It didn’t help that she didn’t know the answer to that last question.

“Where did you find this?” she asked finally, instead of explaining anything.

Drago pointed down the coast, toward a sliver of beach barely visible from the end of the pier. The land curled outward there in a thin crescent, walled in by thick forests and high cliffs.

That raised more questions than it answered.

“Was there anything else around it?” she asked, frowning at Garfield’s bright orange face. Garfield smirked back. His pupils and some of his stripes had been worn away by time and sand and saltwater. If he’d been bigger he might have looked sphinx-like.

“More of these,” Drago said, tapping the plastic with one of his nails.

More of them?” she asked, and he nodded. “How many more?”

He considered the question. “32,” he said. It was more confident and specific than she’d anticipated.

“… maybe you should show me.”

⚓⚓⚓

There were 32 Garfield phones scattered across the sand of the beach. They’d built up like driftwood, deposited by the tide.

“This is…” Emily wrung out her skirt as she turned, surveying the landscape. “Creepy,” she decided.

“Creepy,” Drago repeated, not quite but almost a question. She could see him chewing silently on the word.

“Isn’t it?” she asked.

“For me, a little,” he said eventually. He picked up a Garfield close to the water to examine it. “For you?”

Yeah,” she said. It felt like it should be obvious, if he felt the same way about it. “Why are there so many?” she asked, spreading out her arms. “How did they get here?”

Drago shrugged, his weight resting on his tail in the shallow water. “Your things get everywhere,” he said, setting the phone back into the sand.

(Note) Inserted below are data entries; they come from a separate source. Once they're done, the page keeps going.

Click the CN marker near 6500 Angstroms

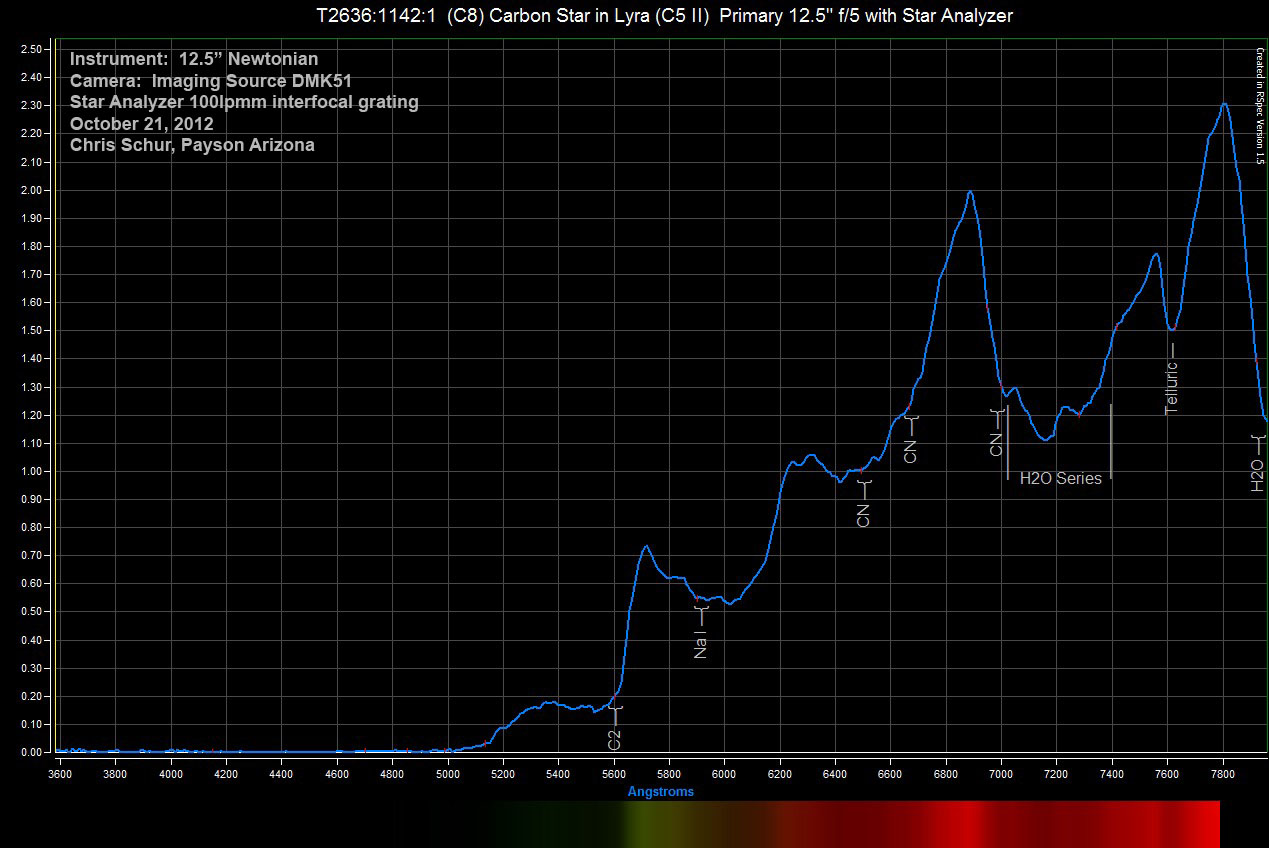coord(863,506)
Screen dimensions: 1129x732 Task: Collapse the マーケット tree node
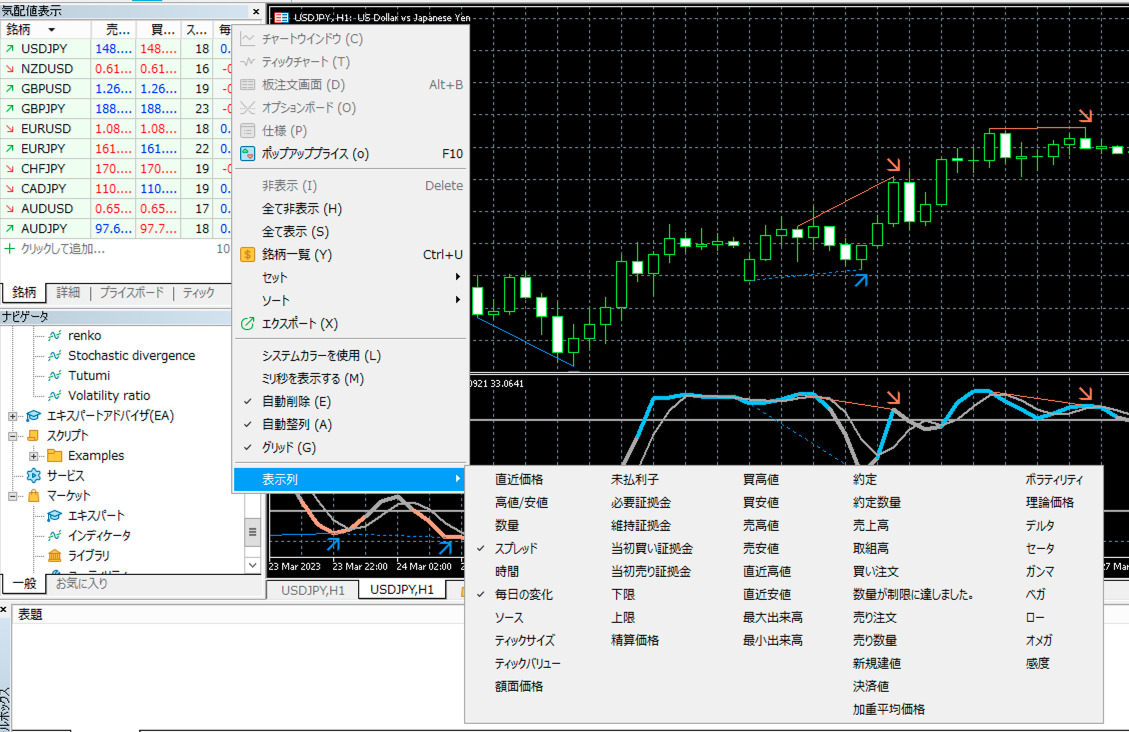[x=13, y=496]
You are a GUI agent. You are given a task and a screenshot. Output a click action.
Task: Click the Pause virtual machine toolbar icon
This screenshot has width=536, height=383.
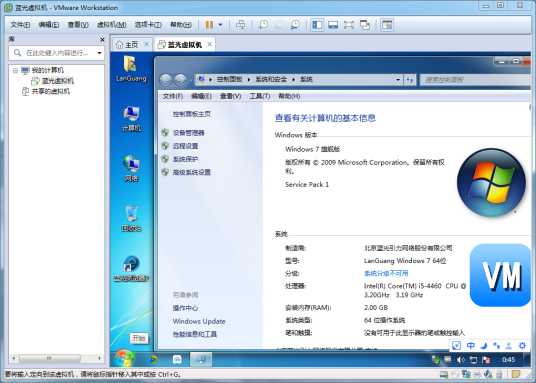tap(209, 25)
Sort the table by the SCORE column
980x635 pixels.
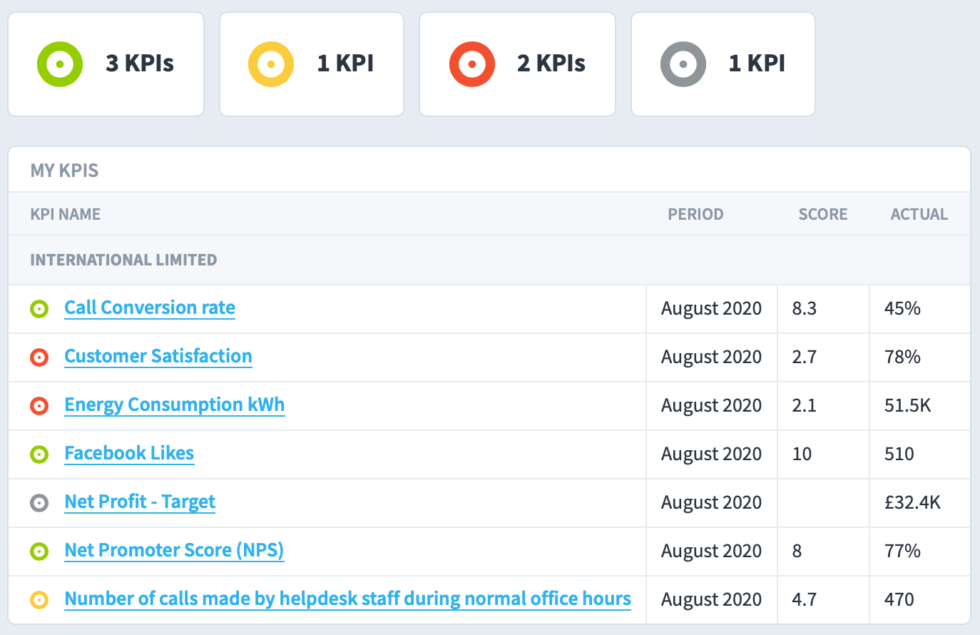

“They do not,” she said, defensive, before realizing that he probably didn’t mean her. It was a collective ‘your’, a human ‘your’. She looked at the beach. “This isn’t normal,” she said lamely. “For us.”

“No?”

“No,” she said, twisting and wringing out her braid. “It’s… stuff like this is supposed to be in buildings.” But of course he wouldn’t know that, when he usually only saw whatever fell into the ocean. Shipwrecks and plastic islands as the natural state of human detritus. “We should pick these up,” she said. “We can take them back to the lighthouse and get rid of them.”

Drago looked along the length of the beach, only some of which he could reach from the water. Then he nodded, and pushed himself backward with his arms to disappear into the sea.

“You’d better be coming back,” she warned the air he left behind. Then she trudged through the sand, toes sinking into it as she picked up Garfields and set them into a pile. Birds were singing, the breeze was cool, and the waves lapped gently against the beach. And she was picking up plastic phones that looked like the lasagna cat.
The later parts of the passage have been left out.